Description of the task: Print the notebook excerpt on hyperparameters and pre-training below, in full and word for word.

Quoted passage:
*-*-*

We initialize some hyperparameters here.

Typically, constructing a foundation model requires a significant amount of pre-training data and training epochs. However, due to the resourse limitation, we will just briefly pre-train our health foundation model for **5 steps** and **20 epochs** each.

In [None]:
layers     = 2            # number of Transformer layers
features   = 128          # dimension of input features
d_model    = 128          # dimensions of embeddings
d_ffn      = d_model*4    # dimension of feed-forward network
heads      = 2            # number of heads
max_length = 15           # max sequence length
PAD_NUM    = 100          # filling number for padding

epochs     = 20           # briefly pre-train the foundation model for 20 epochs per step
steps      = 5            # briefly pre-train the foundation model for 5 step
lr         = 5e-4         # initial learning rate
batch_size = 128          # batch size

## Pre-train the foundation model: (2 pts)

In [None]:
import random
SEED = 0

# Set a fixed random seed for reproducibility
random.seed(SEED)
np.random.seed(SEED)
torch.manual_seed(SEED)
if device == 'cuda':
  torch.cuda.manual_seed(SEED)
  torch.cuda.manual_seed_all(SEED)
  torch.backends.cudnn.deterministic = True
  torch.backends.cudnn.benchmark = False

# use make_foundation_model() to instantiate a Transformer model as the foundation model
"""TO DO"""
model =
# cast the model to `device`
"""TO DO"""


# initialize the Adam optimizer
"""TO DO"""
optimizer =
# set the loss criterion as the MSELoss()
"""TO DO"""

*-*-*

[Element lookup records]
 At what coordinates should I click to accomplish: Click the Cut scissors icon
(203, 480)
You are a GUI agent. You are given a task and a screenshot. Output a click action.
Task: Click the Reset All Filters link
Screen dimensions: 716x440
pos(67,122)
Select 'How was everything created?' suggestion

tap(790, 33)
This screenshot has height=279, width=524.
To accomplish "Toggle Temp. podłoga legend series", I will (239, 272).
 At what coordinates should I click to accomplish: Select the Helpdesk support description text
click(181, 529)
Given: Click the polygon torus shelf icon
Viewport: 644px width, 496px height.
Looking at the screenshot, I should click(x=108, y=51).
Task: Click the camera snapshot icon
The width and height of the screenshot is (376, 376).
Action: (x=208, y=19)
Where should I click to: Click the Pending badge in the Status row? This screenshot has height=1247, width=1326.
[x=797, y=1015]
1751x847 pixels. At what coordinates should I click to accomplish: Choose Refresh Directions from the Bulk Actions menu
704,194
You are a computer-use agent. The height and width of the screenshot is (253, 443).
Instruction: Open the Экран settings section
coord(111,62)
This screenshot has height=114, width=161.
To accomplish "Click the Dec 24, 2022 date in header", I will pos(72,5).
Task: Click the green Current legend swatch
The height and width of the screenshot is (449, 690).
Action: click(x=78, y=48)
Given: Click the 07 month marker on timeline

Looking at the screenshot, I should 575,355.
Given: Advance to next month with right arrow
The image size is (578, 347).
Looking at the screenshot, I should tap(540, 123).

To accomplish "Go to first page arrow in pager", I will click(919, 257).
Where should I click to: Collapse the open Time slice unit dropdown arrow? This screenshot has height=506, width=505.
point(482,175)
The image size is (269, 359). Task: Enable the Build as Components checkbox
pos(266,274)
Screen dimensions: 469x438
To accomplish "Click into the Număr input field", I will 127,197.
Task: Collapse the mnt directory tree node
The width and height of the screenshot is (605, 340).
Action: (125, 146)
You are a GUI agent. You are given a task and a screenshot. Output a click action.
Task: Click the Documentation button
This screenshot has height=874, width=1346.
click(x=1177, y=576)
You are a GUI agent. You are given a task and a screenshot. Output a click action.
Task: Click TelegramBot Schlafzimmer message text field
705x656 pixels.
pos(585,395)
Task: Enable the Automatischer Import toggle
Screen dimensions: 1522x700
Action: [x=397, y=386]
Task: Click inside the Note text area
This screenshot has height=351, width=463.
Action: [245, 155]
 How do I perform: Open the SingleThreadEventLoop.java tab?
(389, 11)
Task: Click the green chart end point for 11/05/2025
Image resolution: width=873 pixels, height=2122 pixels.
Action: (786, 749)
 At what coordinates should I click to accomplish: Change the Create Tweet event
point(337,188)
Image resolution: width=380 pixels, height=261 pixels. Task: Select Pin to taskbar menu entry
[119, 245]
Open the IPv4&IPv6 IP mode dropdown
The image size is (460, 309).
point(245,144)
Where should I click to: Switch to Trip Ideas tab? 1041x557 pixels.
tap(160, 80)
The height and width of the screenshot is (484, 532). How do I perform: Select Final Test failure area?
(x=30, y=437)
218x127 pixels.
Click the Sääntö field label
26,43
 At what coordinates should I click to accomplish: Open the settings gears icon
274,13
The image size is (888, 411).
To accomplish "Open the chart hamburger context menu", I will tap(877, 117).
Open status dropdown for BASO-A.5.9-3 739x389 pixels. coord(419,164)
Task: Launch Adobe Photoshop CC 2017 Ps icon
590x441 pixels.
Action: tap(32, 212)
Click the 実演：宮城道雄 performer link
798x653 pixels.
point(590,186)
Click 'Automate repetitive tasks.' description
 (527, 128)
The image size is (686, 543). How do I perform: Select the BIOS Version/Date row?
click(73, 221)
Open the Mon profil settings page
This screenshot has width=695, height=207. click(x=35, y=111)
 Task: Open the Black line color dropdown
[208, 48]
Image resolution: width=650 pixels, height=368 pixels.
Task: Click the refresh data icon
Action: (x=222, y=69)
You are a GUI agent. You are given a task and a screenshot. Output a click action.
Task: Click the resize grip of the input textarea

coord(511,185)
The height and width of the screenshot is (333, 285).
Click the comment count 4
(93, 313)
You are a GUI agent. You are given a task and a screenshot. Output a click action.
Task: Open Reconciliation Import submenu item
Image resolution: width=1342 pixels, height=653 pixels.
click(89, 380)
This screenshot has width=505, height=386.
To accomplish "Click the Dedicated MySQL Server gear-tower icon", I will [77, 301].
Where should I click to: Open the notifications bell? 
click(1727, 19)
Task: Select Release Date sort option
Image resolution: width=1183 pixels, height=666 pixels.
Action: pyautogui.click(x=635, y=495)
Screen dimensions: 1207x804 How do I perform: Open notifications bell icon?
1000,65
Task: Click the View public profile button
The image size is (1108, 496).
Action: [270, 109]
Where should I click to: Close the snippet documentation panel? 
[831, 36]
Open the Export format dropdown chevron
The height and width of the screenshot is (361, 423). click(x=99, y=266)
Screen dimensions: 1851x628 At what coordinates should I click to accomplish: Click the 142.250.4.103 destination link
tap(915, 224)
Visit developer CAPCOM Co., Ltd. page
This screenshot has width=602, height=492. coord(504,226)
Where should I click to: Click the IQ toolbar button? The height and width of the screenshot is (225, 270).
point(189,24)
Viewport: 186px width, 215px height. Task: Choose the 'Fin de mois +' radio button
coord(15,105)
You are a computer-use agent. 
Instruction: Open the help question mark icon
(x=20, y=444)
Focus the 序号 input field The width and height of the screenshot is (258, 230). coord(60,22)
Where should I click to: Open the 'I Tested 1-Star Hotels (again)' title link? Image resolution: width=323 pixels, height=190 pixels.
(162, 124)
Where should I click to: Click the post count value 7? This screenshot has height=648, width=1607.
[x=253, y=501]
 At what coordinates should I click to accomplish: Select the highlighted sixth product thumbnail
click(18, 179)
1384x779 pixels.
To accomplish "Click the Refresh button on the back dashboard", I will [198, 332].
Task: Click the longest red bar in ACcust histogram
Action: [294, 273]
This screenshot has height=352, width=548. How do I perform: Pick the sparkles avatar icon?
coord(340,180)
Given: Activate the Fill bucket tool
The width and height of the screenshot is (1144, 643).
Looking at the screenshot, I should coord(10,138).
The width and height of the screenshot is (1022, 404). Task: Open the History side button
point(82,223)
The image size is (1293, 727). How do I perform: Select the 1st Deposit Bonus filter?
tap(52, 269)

*-*-*

Complete response:
We initialize some hyperparameters here.

Typically, constructing a foundation model requires a significant amount of pre-training data and training epochs. However, due to the resourse limitation, we will just briefly pre-train our health foundation model for **5 steps** and **20 epochs** each.

In [None]:
layers     = 2            # number of Transformer layers
features   = 128          # dimension of input features
d_model    = 128          # dimensions of embeddings
d_ffn      = d_model*4    # dimension of feed-forward network
heads      = 2            # number of heads
max_length = 15           # max sequence length
PAD_NUM    = 100          # filling number for padding

epochs     = 20           # briefly pre-train the foundation model for 20 epochs per step
steps      = 5            # briefly pre-train the foundation model for 5 step
lr         = 5e-4         # initial learning rate
batch_size = 128          # batch size

## Pre-train the foundation model: (2 pts)

In [None]:
import random
SEED = 0

# Set a fixed random seed for reproducibility
random.seed(SEED)
np.random.seed(SEED)
torch.manual_seed(SEED)
if device == 'cuda':
  torch.cuda.manual_seed(SEED)
  torch.cuda.manual_seed_all(SEED)
  torch.backends.cudnn.deterministic = True
  torch.backends.cudnn.benchmark = False

# use make_foundation_model() to instantiate a Transformer model as the foundation model
"""TO DO"""
model =
# cast the model to `device`
"""TO DO"""


# initialize the Adam optimizer
"""TO DO"""
optimizer =
# set the loss criterion as the MSELoss()
"""TO DO"""